There are 2 speeds in life.
Stop and go.
I live life at a frantic pace.
I’m on the go from the minute my eyes open until I go to bed, and even then I have trouble dropping off to sleep because my mind refuses to stop.
This week has slowed me down a little, but not a lot.
I’ve been tired because work has been extra busy, with much to be done and learned, but it’s a satisfying tiredness is that makes sense?
I feel as if I’ve achieved something and can look back on it with a smile.
To me that’s the object of the excercise. To be able to feel as if i’ve done something worthwhile.
Someone commented today, that my energy exhausts them, which I took as a compliment and told them just that.
The person concerned thought I was a bit if a nutter, but that’s their problem not mine.
On any given night, you’ll generally find me here, on the internet.
Reading, trawling, stumbling, chatting, 16 maybe 17 browsers open looking for who knows what, but here all the same, and I always know what I wanted once I find it.
I may not have known that’s what I was looking for, but I always know once I find it, and that’s what counts.
This activity on the net is after work, dinner, going out, whatever it is the day has provided.
I’ll admit to not a lot of commenting this week, for which I’m hoping you’ll forgive me, but it’s difficult to think of something intelligent or witty to say after a day that started at 5.30, saw me at my desk at 7.00 and eating dinner at 9.00 after walking in the door 5 minutes earlier, with a total of 20 mins in breaks all day.
I’m always, ALWAYS, “jonesing” for something to do with blogging or blogs.
Jonesing is a new addition to my vocabulary. It’s an expression someone used in relation to my liking for setting up new blogs some time ago, and I love it, so these days I’m always jonesing..apparently!
:lol:
Is this not what life is for?

------------------------------------------------

_WHAT THE TASK ASKS_:
Can you carry on the post about living life at a frantic pace, picking up right after its last line?

------------------------------------------------

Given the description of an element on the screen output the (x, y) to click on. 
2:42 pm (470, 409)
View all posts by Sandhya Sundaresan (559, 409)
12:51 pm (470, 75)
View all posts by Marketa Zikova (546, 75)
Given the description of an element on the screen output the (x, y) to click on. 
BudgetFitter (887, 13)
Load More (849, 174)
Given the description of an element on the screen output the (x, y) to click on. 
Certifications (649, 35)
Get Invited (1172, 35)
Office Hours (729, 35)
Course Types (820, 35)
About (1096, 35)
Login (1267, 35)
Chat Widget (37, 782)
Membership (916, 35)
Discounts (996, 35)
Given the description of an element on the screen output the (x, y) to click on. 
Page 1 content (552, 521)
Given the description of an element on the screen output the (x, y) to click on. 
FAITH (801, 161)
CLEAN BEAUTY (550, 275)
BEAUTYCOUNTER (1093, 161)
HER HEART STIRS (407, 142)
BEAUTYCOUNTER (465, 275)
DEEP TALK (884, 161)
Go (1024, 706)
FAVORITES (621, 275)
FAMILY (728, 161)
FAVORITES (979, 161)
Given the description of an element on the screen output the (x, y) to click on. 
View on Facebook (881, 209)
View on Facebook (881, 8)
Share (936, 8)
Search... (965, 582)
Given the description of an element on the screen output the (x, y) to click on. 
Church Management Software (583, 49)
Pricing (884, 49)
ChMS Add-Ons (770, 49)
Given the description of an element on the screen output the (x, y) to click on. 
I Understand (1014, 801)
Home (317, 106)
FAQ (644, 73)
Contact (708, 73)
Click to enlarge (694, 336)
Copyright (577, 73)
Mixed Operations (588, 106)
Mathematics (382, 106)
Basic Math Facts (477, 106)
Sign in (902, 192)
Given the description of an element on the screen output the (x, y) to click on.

------------------------------------------------

_WRITTEN ANSWER_:
Doing the things that make you smile, be it work, or blogging, or trawling, or even “jonesing”?
If and when someone can give me a reason that I should slow down {other than the obvious age bullshit} then I may, just MAY, consider it.
We moved to Townsville for a lifestyle change. A step back from the responsibility of being a national or state manager, even just a branch manager, with a multitude of staff below looking for direction.
It didn’t work.
It wasn’t enough.
Guess where we both are again?
Yep, bosses. Managers. Responsibility is back in the vocabulary, being called sir and ma’am is back, as is the pace involved with all of the above.
I knew, within 12 months of being here, I wanted to go back into management. Mark took a little longer, but I knew all the same.
I love the challenge, the pace. I love everything about it.
I bounce out of bed every morning with a mind full of plans, and smile on my face.
Life is for living and doing the things able to give you that deep seated, satisfying feeling in the centre of your heart and mind.
As tired as I am, this week has given me exactly the feelings I describe.
And I couldn’t be happier about it.
You’re a bloody long time dead.
That’s when I’ll sleep.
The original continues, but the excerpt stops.